Zhu won the 2016–17 Turkish League Best Outside Spiker and Best Scorer awards. In the regular season, VakıfBank finished first with only one loss throughout. However, the team was stunned in the semifinal by Galatasaray S.K. and failed to reach the final, although they managed to finish third after defeating Eczacıbaşı VitrA.

At the 2016–17 CEV Champions League, VakıfBank won all six matches in the preliminary round. They defeated Voléro Zürich in two 3–1 matches to reach the semifinal. They then defeated Eczacıbaşı VitrA 3–0 to reach the final. Zhu scored 24 points. In the final VakıfBank defeated the host team Imoco Volley Conegliano to win their third title of the tournament. Zhu scored 22 points and was awarded MVP.

At the 2017 FIVB Club World Championship, VakıfBank remained undefeated in the group stage to reach the semifinal, where they beat Eczacıbaşı VitrA 3–1 to reach the final. They then defeated Rexona-Sesc Rio in straight sets to win the championship for a second time. Zhu was awarded MVP and Best Outside Spiker.
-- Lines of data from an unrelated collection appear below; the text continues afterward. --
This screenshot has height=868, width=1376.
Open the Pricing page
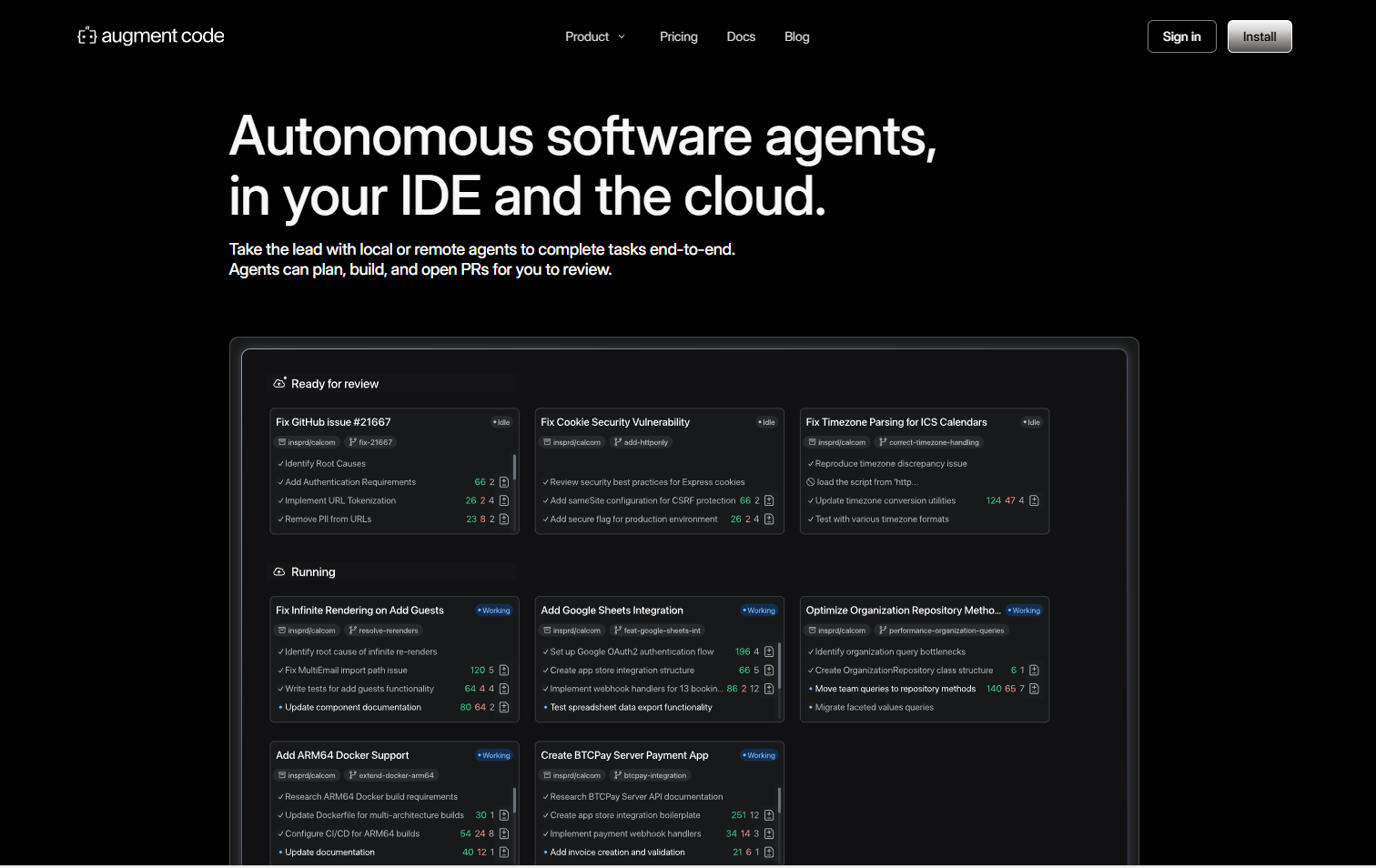coord(678,36)
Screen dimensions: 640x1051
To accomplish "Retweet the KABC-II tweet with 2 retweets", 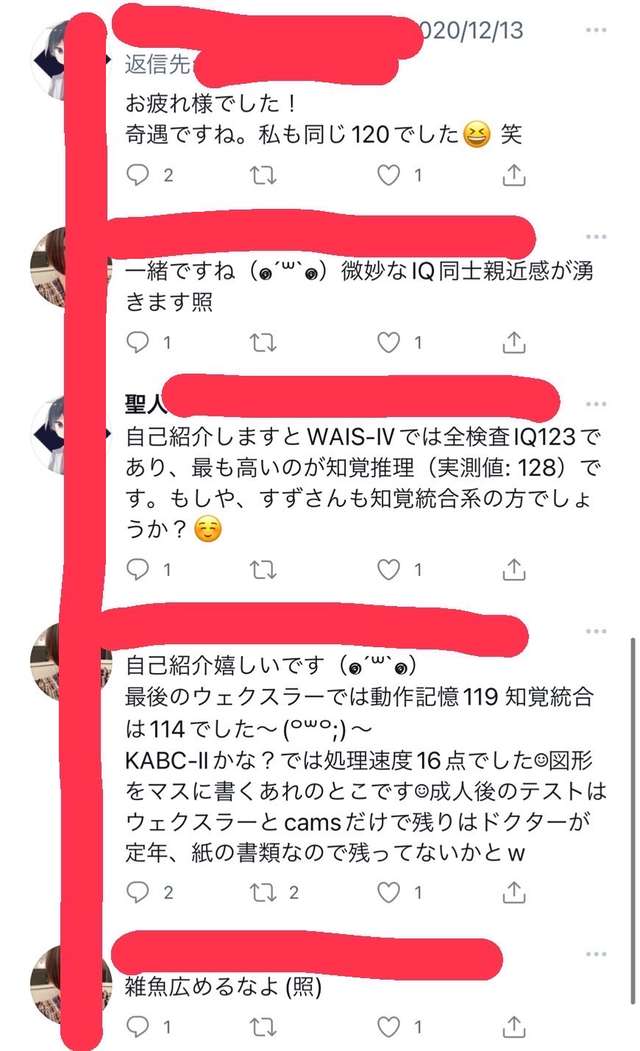I will pyautogui.click(x=263, y=892).
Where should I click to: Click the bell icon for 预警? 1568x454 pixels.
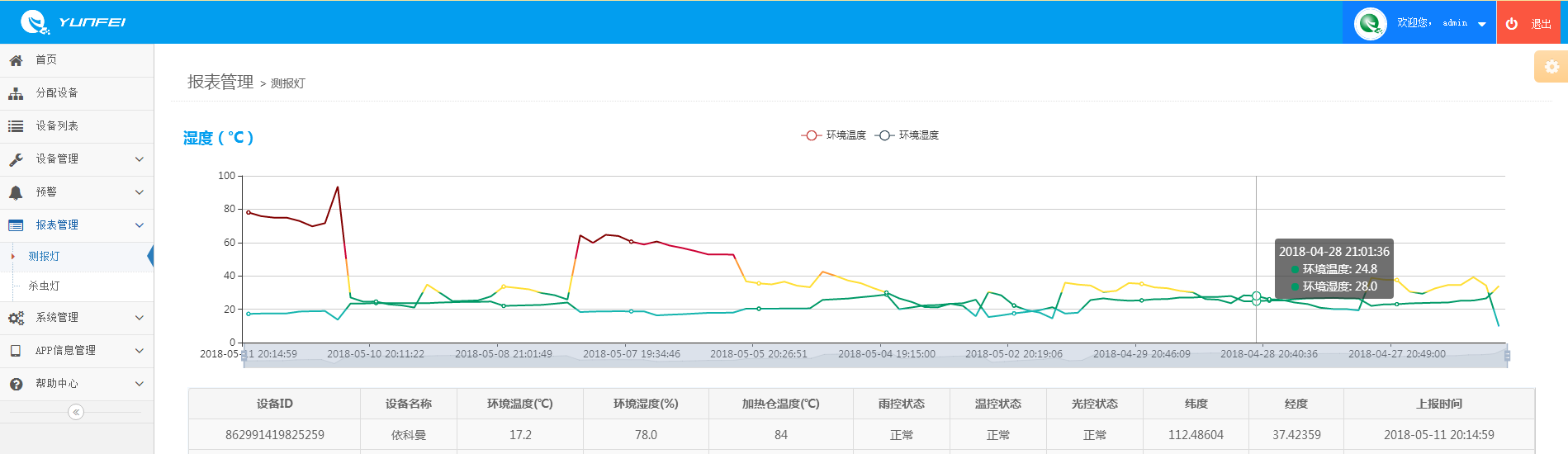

She is the first Asian MVP in this tournament.

In June, VakıfBank announced the renewal of contract with Zhu for the coming season. She was reported to be the world's highest paid volleyball player for a reputed salary of €1.35 million (US$1.61 million and HK$12 million).

Zhu was named the new captain of China women's national volleyball team in 2017. She helped her team to reach fourth place in the 2017 FIVB World Grand Prix and was awarded Best Outside Spiker. China then won gold medal in the 2017 FIVB World Grand Champions Cup. Zhu was awarded Best Outside Spiker and MVP.
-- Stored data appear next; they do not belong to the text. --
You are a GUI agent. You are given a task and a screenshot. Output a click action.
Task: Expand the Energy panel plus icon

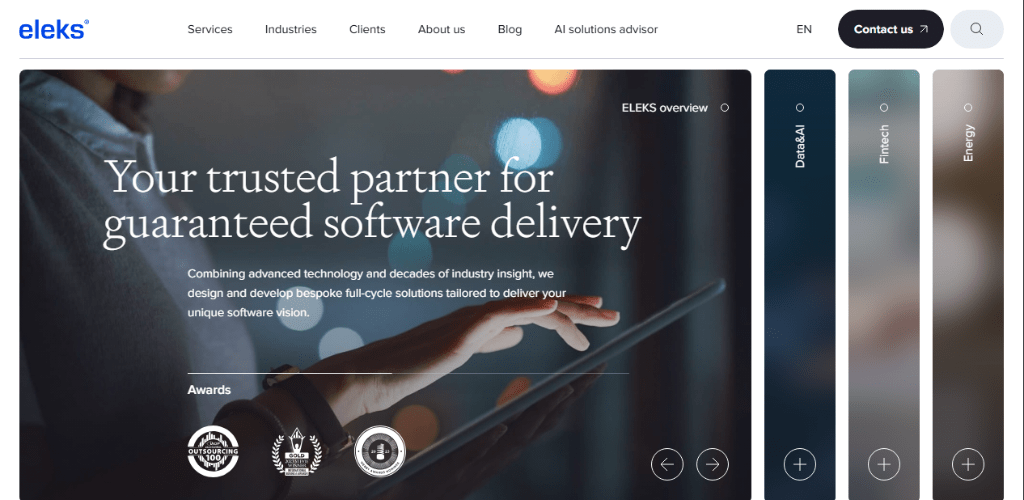(x=968, y=464)
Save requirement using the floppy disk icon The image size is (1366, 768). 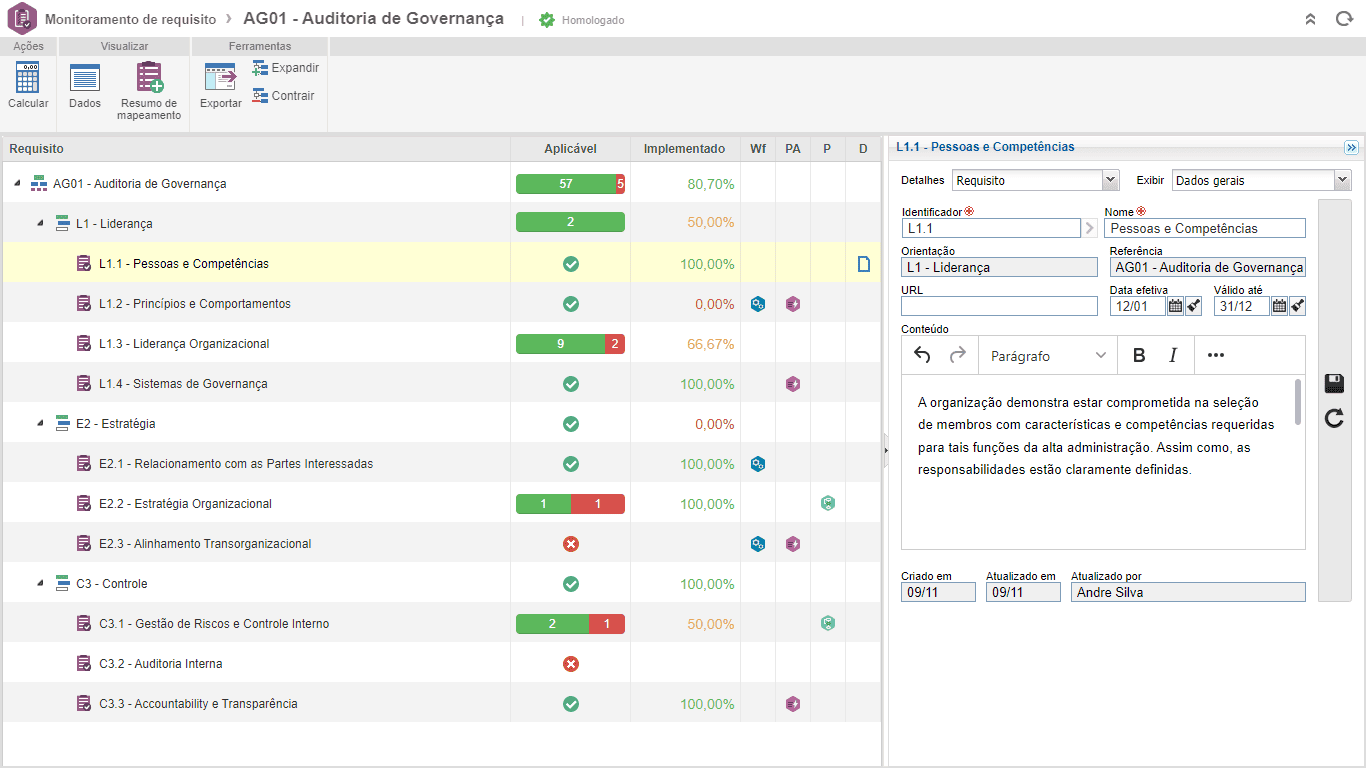click(x=1334, y=384)
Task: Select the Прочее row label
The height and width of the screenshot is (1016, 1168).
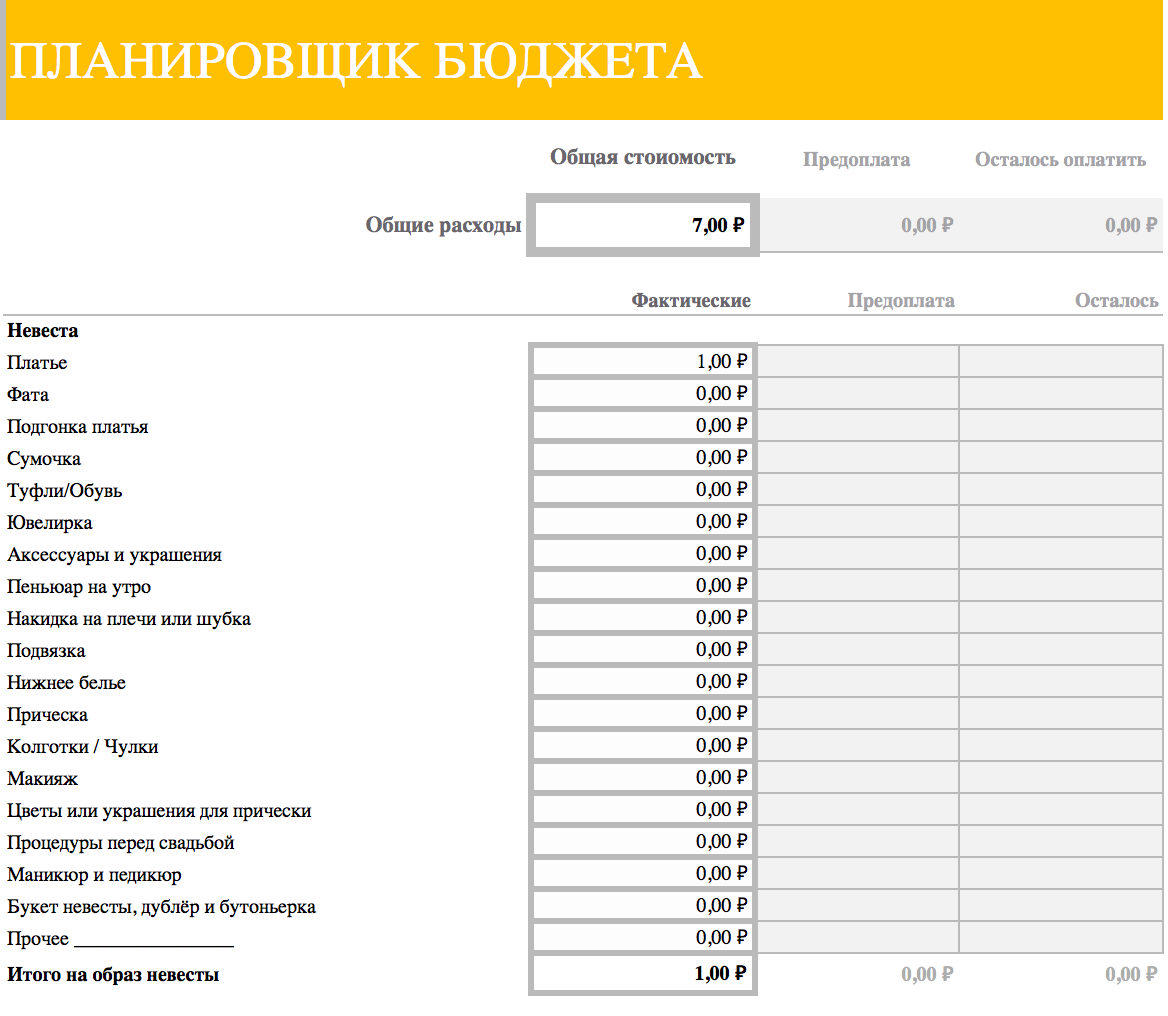Action: point(38,939)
In December 2017, she won the Turkish Cup with VakıfBank and was selected as Most Valuable Player.

====2018: Third Year in Vakifbank and Bronze medal in 2018 World Championship with National Team====

In March, VakıfBank beat Galatasary in the semifinal of 2017–18 Turkish Women's Volleyball League. Zhu scored 33 points in Round 2 to help the team enter the final. In April, Vakifbank beat Eczacıbaşı VitrA 3:2 in the final to win the championship title. Zhu was the highest scorer of her team. Significantly, in the last round of the match, Zhu scored 20 points with an attack success rate of 68%, extremely high even among the best attackers. With this title, Zhu won the first national league championship in her career and was awarded MVP.

In April, VakıfBank won Voléro Zürich in Playoff 6 of 2017–18 CEV Women's Champions League. Zhu scored 21 points in Second Leg to help the team enter final four of the tournament.
In May, Vakifbank beat Italian club Imoco Volley and Romanian club CSM Volei Alba Blaj in the semifinal and final, eventually winning the club's 4th championship title. Zhu scored 24 points and 15 points in these two rounds and was awarded Best Outside Spiker.

Vakifbank swept all championship titles of the 2017–2018 season. With that, Zhu became the only volleyball player in the world to attain championship titles as well as MVP awards in club competitions of all levels, including the national, regional and world level.

On June 21, VakıfBank announced the renewal of contract with Zhu which is her third season with the club.

In July, Zhu returned to the National team and continued as a core player. She led the Chinese team to a bronze medal at the 2018 Nations League and was awarded Best Outside Spiker.

In September, she made her debut in the Jakarta Asian Games. The Chinese team was dominant throughout the tournament, winning the gold medal without dropping a single set.

From September to October, she led the Chinese team to a bronze medal at her second FIVB World Championship. She was again awarded Best Outside Spiker, her second at the Championship.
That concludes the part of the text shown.